The meaning of the glass frame becomes apparent in the last print. Here Woodman is trying to mount herself to the cheval mirror, to literalize the metaphor of the title. Unlike another untitled photo from this same time period in Providence, the frame isn’t disfiguring her just yet. Her animalistic movements suggest we are looking at the reflection of the spirit trying to yoke itself. Since this is the last in this series, everything that is implied by this act remains for the imagination to fill in, the struggle and disfigurement and impossibility, while here we see a portion of her body “framed” by the glass, another “framed” by the mirror, and the whole “framed” by the limits of the actual photo. Woodman shows us through this excessive framing as well as through the discreteness of the series that the body is never considered “in the round”; she forces us to consider that the images reflected on our retinas are two-dimensional no matter how spherical our eyes appear to be. This effect is reinforced by the small size of the original prints; at only 5 and 3/4” by 5 and 3/4”, they force you to confront the intimacy and flatness of your own experience.

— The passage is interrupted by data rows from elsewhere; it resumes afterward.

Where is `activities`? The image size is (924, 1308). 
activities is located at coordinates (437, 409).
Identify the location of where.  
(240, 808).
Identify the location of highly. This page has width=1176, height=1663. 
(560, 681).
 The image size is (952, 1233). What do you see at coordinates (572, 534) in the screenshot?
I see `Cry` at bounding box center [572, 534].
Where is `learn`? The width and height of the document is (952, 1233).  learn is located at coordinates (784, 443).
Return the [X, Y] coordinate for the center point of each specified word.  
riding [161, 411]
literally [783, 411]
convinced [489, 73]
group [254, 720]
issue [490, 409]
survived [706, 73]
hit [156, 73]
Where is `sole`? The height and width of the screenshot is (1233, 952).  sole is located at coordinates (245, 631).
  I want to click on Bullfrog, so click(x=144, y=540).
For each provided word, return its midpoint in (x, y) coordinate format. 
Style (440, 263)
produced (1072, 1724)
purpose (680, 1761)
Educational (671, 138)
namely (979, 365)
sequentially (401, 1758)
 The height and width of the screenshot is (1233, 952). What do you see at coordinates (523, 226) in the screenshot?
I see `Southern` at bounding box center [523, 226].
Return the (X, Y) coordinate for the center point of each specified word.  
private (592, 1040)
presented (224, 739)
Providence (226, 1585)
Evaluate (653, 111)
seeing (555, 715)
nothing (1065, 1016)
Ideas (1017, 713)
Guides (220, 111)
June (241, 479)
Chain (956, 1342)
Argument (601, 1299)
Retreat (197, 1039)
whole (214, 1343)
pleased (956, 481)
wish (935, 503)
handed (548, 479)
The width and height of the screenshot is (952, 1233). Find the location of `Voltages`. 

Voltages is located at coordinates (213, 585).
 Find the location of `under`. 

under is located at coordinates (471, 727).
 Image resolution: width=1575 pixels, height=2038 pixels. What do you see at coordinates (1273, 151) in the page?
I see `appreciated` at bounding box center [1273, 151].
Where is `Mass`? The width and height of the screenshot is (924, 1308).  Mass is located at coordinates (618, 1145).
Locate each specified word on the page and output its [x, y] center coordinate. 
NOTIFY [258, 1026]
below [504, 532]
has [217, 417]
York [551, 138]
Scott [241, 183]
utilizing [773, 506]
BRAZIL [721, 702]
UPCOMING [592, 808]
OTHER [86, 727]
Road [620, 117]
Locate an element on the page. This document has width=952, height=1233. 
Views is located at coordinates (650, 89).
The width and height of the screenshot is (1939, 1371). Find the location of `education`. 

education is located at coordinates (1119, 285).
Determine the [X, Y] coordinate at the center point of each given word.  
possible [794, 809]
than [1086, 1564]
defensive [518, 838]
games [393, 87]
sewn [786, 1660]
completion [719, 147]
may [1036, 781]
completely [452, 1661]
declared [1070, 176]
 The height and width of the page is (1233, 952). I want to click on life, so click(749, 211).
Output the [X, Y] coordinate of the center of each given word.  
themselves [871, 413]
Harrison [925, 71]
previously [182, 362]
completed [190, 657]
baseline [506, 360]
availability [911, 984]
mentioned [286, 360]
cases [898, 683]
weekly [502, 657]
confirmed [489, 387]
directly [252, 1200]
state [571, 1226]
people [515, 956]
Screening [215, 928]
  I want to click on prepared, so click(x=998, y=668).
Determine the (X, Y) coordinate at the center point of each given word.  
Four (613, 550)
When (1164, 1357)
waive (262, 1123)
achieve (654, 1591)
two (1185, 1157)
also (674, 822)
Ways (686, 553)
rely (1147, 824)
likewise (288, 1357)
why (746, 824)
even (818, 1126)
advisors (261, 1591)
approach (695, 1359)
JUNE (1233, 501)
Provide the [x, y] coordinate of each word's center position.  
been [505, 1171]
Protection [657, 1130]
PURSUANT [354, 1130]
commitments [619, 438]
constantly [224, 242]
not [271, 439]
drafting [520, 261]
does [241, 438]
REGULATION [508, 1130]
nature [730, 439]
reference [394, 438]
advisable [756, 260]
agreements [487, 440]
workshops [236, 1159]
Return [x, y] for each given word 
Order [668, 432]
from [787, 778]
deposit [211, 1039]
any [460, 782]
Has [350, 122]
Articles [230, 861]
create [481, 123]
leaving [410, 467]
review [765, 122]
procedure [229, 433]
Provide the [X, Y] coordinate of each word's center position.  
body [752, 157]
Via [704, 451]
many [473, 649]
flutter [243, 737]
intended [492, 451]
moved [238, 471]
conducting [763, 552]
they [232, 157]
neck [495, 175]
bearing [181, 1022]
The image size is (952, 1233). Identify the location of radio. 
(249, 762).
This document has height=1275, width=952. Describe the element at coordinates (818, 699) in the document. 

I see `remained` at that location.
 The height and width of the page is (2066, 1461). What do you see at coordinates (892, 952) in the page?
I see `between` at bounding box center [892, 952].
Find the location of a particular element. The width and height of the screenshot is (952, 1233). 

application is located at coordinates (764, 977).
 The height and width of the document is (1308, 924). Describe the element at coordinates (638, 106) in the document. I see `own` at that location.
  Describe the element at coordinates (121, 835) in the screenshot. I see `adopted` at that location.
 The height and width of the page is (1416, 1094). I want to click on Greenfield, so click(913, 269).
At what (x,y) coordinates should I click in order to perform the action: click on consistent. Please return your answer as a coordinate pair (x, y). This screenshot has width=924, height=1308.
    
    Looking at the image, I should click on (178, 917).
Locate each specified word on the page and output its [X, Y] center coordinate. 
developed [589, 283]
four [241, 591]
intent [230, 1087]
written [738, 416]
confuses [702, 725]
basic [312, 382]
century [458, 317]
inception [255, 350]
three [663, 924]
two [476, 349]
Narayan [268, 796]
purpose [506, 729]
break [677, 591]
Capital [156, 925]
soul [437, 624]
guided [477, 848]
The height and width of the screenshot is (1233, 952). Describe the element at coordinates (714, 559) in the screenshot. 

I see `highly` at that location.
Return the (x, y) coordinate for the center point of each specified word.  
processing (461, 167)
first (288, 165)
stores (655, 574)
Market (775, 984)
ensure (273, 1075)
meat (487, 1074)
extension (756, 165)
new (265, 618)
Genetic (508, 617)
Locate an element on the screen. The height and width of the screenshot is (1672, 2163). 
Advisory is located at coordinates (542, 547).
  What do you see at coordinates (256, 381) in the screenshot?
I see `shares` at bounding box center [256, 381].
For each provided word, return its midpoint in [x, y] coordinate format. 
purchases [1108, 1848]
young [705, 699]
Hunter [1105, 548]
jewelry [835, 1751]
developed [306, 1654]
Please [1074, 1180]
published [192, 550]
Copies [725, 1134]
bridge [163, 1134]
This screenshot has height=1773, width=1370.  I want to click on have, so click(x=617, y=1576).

The body is never considered “in the round”; she forces us to consider that the images reflected on our retinas are two-dimensional no matter how spherical our eyes appear to be.

IV.

One reason why this work and many of her other photos resonate so deeply is that their claustrophobic atmospheres, their blurred or obscured faces, recall certain strains of dreams and nightmares that evaporate just as their reality is about to be proven dubious. In my own, there is always something imminent occurring, a tornado absent-mindedly picking up a little girl, a deranged man holding a knife holding my reflection, and always my body is unmoving, but attempting to scream, as if noise alone could stop whatever is occurring and pierce the veil of Maya. I’m never able to speak anything more than clipped words, which sound like panting to my significant other whenever I wake her and myself up. In my head the words have endings, but on my tongue they’re reduced to unorganized air.

…her other photos resonate so deeply is that their claustrophobic atmospheres, their blurred or obscured faces, recall certain strains of dreams and nightmares that evaporate just as their reality is about to be proven dubious.

The analysis of these dreams is easy enough. They’re linked to my own feelings of poetic self-criticism and my inability to speak without first bending each word to my will, exerting a Woodman-like control over my environment. It’s impossible for me to stop wanting to individualize each thought enough so that it’s sincere, to process my feelings to such a degree that they wind up feeling genuine, so that I can place them back into the body where they started. Woodman and Rimbaud’s mission is similarly visceral and embodied. In Rimbaud’s “Genie” for example, he invents a new god to clear out the terror of the morality of the past and the suffering of Christian guilt; this outdated morality is replaced with “the clear song of new misfortunes!” Later he intones that we should “follow his seeing, his breathing, his body, his day.” Because Christ’s sufferings were so tied to his corporality, he can only be replaced by a figure who incarnates the new misfortunes of modernity. The only consolation we’re left with is clarity, and if this clarity of feeling is indeed the new god, then Woodman, through obfuscation and reflection and the fog of long-exposure, is as clear as it gets.